Who decides if your dialogue is meaningless, you or your readers? You may believe that what you are writing is immortal prose, but if your readers don’t agree, then perhaps it’s time to rethink parts of your story. Getting rid of long descriptions is easy — go through the passage, pick out one or two telling details, and scrap the rest. Getting rid of inane dialogue is harder. You know that all the information you are giving your readers is important. The problem is, they don’t know that what they are reading is vital to the story. All they know is that they are bored.
Dialogue is not conversation; it is action and as such must propel the story forward. To keep your dialogue from hindering the action, from stopping the forward motion of your story, it must be in conflict or it must help define your characters, preferably both.
According to Sol Stein, author of Stein on Writing, you should examine every bit of dialogue.

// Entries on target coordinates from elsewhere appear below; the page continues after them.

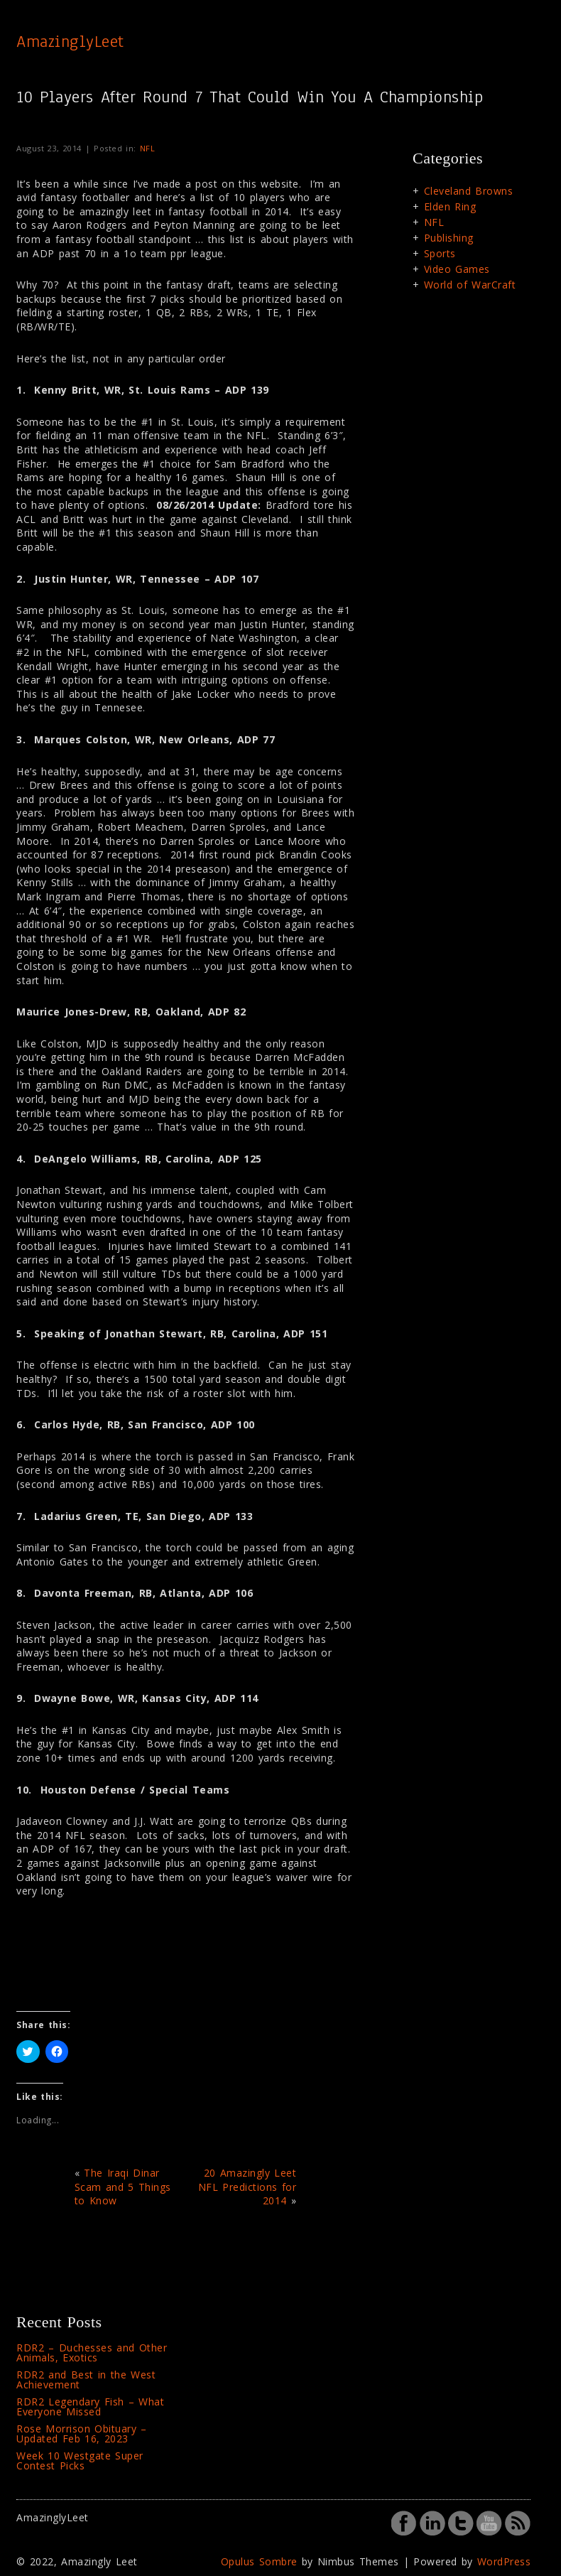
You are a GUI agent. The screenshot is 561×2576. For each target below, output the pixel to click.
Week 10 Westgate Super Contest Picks (79, 2460)
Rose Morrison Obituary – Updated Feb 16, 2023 (81, 2433)
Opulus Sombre (259, 2561)
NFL (148, 148)
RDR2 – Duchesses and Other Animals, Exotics (91, 2352)
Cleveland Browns (468, 191)
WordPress (504, 2561)
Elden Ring (450, 206)
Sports (440, 253)
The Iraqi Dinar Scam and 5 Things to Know (123, 2186)
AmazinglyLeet (70, 41)
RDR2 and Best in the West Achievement (86, 2379)
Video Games (457, 269)
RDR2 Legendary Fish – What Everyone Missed (90, 2406)
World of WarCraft (470, 284)
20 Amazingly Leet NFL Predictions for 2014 (247, 2186)
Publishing (449, 237)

Ask yourself the following questions: What is the purpose of this exchange? Does it begin or heighten an existing conflict? Does it stimulate the readers’ curiosity? Does the exchange create tension? Does the dialogue build to a climax or a turn of events in the story or a change in the relationship of the speakers?
Once you have determined that the conversation is conflicted and does propel the story forward, you need to look at every line of the dialogue and ask yourself: Is it fresh, colorful? Is it the cleverest thing the character can say?
Writing is not life. In life, most of us cannot come up with that clever quip when we need it; it comes to mind (if at all) late at night when no one is around to be impressed. Your characters don’t have to suffer from that malady because they have you and your late night epiphanies on their side. You can change their words as often as necessary to get it right.
And get it right you must. Good dialogue makes a reader keep reading. Bad dialogue, no matter how crucial to the story, makes readers go in search of other amusements. Because, face it: to readers, our prose is not immortal, it is simply entertainment.